Aber manche Unterschiede darin, wie gut Erwachsene Laute hören und unterscheiden können, lassen sich nicht damit erklären. Warum lernen also manche neue Laute besser als andere? Wir haben in den zuständigen Hirnarealen Unterschiede gefunden, selbst bei Menschen, die gleich viele Sprachen sprechen. Wer Laute gut lernen kann, hat häufig einen größeren linken auditiven Cortex Wir wissen nicht, wann sich das gebildet hat. Es könnte entweder genetisch bedingt sein oder seine Ursache in sehr frühen Spracherfahrungen im Leben haben.

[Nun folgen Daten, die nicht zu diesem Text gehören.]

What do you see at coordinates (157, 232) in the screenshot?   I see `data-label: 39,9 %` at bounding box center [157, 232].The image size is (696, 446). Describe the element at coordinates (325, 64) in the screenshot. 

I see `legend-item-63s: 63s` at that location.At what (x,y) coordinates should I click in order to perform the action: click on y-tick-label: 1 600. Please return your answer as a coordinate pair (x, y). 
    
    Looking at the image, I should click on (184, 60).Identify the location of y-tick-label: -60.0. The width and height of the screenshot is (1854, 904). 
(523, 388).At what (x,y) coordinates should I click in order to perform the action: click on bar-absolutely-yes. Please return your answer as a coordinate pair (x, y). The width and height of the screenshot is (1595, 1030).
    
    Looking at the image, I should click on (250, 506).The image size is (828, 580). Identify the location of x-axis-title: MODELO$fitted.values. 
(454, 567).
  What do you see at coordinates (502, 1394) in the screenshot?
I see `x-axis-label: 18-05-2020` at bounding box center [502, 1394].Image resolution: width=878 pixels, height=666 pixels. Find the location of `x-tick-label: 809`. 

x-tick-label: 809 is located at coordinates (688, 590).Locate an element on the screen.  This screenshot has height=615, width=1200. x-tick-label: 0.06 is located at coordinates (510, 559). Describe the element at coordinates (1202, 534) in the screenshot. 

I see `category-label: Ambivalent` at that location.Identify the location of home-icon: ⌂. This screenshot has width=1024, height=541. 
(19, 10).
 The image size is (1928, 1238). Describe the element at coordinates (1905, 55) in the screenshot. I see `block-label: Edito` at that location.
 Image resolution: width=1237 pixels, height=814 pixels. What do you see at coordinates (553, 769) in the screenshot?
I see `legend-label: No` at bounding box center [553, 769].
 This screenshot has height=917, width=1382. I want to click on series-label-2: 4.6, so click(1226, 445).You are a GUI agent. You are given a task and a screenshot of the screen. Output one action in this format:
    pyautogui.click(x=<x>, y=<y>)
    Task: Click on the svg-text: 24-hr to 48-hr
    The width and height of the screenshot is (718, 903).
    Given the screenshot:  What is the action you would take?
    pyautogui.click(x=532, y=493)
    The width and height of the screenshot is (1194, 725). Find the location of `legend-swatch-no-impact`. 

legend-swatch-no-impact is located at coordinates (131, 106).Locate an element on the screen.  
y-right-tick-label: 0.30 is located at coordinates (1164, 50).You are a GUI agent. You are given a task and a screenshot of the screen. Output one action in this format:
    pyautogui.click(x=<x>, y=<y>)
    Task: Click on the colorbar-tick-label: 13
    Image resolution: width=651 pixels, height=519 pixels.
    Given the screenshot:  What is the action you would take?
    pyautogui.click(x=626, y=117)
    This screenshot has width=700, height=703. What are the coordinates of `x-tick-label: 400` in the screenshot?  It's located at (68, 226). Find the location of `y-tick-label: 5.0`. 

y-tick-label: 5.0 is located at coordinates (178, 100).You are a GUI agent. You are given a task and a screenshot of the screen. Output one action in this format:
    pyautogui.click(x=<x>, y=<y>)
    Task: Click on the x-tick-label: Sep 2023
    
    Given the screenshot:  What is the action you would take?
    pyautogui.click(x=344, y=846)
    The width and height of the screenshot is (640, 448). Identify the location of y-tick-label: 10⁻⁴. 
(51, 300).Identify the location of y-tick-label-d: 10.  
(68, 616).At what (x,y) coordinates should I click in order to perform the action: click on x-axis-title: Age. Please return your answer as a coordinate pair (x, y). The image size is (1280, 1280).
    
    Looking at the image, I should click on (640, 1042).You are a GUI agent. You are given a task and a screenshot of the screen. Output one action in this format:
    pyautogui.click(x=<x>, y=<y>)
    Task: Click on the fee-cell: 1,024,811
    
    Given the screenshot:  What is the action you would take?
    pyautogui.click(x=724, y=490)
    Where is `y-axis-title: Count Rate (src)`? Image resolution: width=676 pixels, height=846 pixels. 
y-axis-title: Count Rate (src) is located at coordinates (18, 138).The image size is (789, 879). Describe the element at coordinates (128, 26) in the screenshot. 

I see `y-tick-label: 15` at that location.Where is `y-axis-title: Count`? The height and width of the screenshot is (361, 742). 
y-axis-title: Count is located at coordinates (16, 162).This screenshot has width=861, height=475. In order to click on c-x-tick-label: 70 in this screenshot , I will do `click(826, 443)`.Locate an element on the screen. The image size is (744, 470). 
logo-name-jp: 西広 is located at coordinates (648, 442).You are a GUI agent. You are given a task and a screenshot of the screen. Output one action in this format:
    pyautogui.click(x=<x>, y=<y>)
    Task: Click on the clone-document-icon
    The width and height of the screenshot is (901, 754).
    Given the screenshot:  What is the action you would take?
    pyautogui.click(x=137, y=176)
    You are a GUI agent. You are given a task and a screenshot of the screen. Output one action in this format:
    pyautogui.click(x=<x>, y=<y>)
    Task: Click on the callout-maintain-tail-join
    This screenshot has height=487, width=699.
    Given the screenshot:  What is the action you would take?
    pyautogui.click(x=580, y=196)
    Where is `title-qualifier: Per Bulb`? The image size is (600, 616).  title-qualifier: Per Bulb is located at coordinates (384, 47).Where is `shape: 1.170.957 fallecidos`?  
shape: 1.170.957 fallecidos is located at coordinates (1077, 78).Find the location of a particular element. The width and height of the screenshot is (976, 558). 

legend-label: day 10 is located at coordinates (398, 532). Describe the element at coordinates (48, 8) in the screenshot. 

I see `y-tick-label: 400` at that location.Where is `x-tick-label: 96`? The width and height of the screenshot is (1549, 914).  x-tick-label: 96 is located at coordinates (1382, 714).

Die Regionen im Gehirn, die für die Bedeutung von Sprache, die Semantik, zuständig sind, sind länger plastisch. Für Grammatik gibt es ebenfalls feste Zeitfenster, in denen wir sie einfacher lernen und verstehen. Sie liegen großteils in der Kindheit. Deshalb lernen die Kinder in der Schule aus unserer Sicht zu spät Fremdsprachen. Man sollte eigentlich schon im Kindergarten anfangen, Kinder spielerisch anderen Sprachen auszusetzen.

Schließlich unterscheidet sich noch die Art zu lernen. Manche Menschen sind besser im impliziten Lernen, beispielsweise indem sie fremdsprachige Filme sehen oder sich in anderen Ländern aufhalten. Andere lernen besser explizit: Sie eignen sich Regeln an oder büffeln Vokabeln. Das betrifft verschiedene Arten des Gedächtnisses. Implizites Lernen dauert länger, aber es ist ein tieferes, nachhaltigeres Lernen. Wer explizit lernt, hat zwar ein schnelleres Erfolgserlebnis, aber er vergisst das Gelernte auch eher wieder.

Für alle Menschen gilt jedenfalls: Am besten eignet man sich eine fremde Sprache an, wenn man während des Lernens von Menschen umgeben ist, die diese Sprache sprechen.

Aufgezeichnet von Eva Wolfangel

Plastizität

Plastizität/-/neuroplasticity

Der Begriff beschreibt die Fähigkeit von Synapsen, Nervenzellen und ganzen Hirnarealen, sich abhängig vom Grad ihrer Nutzung zu verändern. Mit synaptischer Plastizität ist die Eigenschaft von Synapsen gemeint, ihre Erregbarkeit auf die Intensität der Reize einzustellen, die sie erreichen. Daneben unterliegen auch Größe und Vernetzungsgrad unterschiedlicher Hirnbereiche einem Wandel, der von ihrer jeweiligen Aktivität abhängt. Dieses Phänomen bezeichnen Neurowissenschaftler als corticale Plastizität.

Auditorischer Cortex

Auditorischer Cortex/-/auditory cortex

Der auditorische Cortex ist ein Teil des Temporallappens, der mit der Verarbeitung akustischer Signale befasst ist. Er unterteilt sich in primäre und sekundäre Hörrinde.

Gen

Gen/-/gene

Informationseinheit auf der DNA. Den Kernbestandteil eines Gens übersetzen darauf spezialisierte Enzyme in so genannte Ribonukleinsäure (RNA). Während manche Ribonukleinsäuren selbst wichtige Funktionen in der Zelle ausführen, geben andere die Reihenfolge vor, in der die Zelle einzelne Aminosäuren zu einem bestimmten Protein zusammenbauen soll. Das Gen liefert also den Code für dieses Protein. Zusätzlich gehören zu einem Gen noch regulatorische Elemente auf der DNA, die sicherstellen, dass das Gen genau dann abgelesen wird, wenn die Zelle oder der Organismus dessen Produkt auch wirklich benötigen.

Gedächtnis

Gedächtnis/-/memory

Gedächtnis ist ein Oberbegriff für alle Arten von Informationsspeicherung im Organismus. Dazu gehören neben dem reinen Behalten auch die Aufnahme der Information, deren Ordnung und der Abruf.